Sebastian exhales like he’s about to detonate a bomb.

“Koval Group is being funded by anonymous offshore accounts traced to European shell companies—accounts once connected to Laurent holdings.”

For a moment, the world tilts. The air thins.

The implication is clear: Vivian’s name is once again tied to the blood on the floor.

And this time, there’s no denying what it means.

Niko, Lev, and Sebastian stare at me like they’re bracing for detonation. Their silence is a noose around my throat.

“What do you plan to do?” Niko asks, voice low, cautious—like he already knows the answer and fears it.

I open my mouth to respond, but the door swings open without a knock.

Sylvester steps inside, breathless. His eyes dart around the room before landing on me.

“There’s an urgent Bratva meeting,” he says, and even his voice sounds strained. “The Pakhan wants to see you immediately.”

The air tightens.

Lev swears under his breath. “You’re in trouble,” he says.

I throw him a lethal glare before storming out of the room. My brothers follow, silent, alert—like they know the ground is cracking under my feet.

The drive to the meeting location is suffocating. No one speaks.

I don’t need them to.

I know exactly what this meeting is about, and I’m already prepared to defend myself no matter what the night turns into.

If they want a war inside that room, I’ll give them one.

The moment I walk into the warehouse, Lukin doesn’t even wait for me to sit.

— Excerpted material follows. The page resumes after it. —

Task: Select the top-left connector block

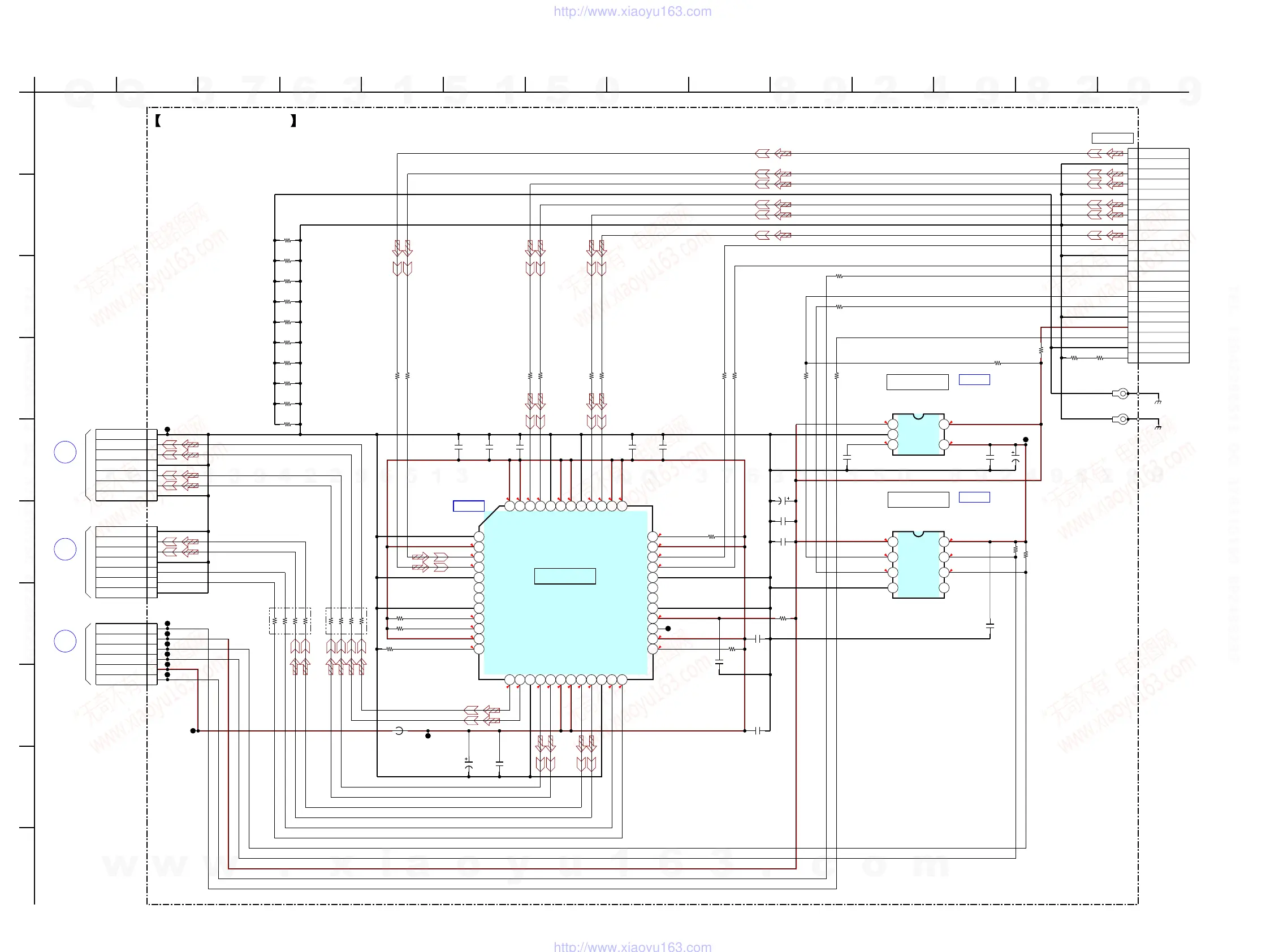Action: coord(126,465)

“It’s time to end this, Dimitri,” he snaps, rising to his feet. His men stiffen behind him. “Your revenge has brought trouble to all our doorsteps. We are ready to join forces and help you defeat Koval and whoever is involved in this—” His jaw clenches. “As long as you let Vivian return.”

Something inside me breaks.

I explode.

The chair scrapes back violently as my palms slam onto the table. “Never.” My voice ricochets through the room like a gunshot. “Vivian isn’t leaving my protection. Not now. Not ever. You don’t bargain with her safety. You don’t negotiate her like she’s a piece on a chessboard.”

Lukin’s expression flickers—anger, disbelief, fear—but I’m already past the point of restraint.

“She stays with me,” I growl. “Even if the entire Bratva stands against it.”

A murmur ripples through the room—shock, disapproval. Roman leans forward like he’s about to lecture a child.

“Dimitri,” he says, palms spread, tone annoyingly calm, “we need clarity. Are you in love with Vivian, or is revenge still your foremost plan? Because right now, it looks like you’re losing sight of the mission.”

My laugh is sharp and humorless.

“What I feel for my wife,” I say, voice dropping to a cold, lethal edge, “is none of your business.”

Roman stiffens, but I don’t stop.

“And if you don’t want to join forces with me? Fine. I’ll fight alone. I’ll end Koval myself. I don’t need a single one of you.”

A few of them exchange glances. Tension thickens like smoke. Adrian finally steps in, raising a hand. “Dimitri, relax.”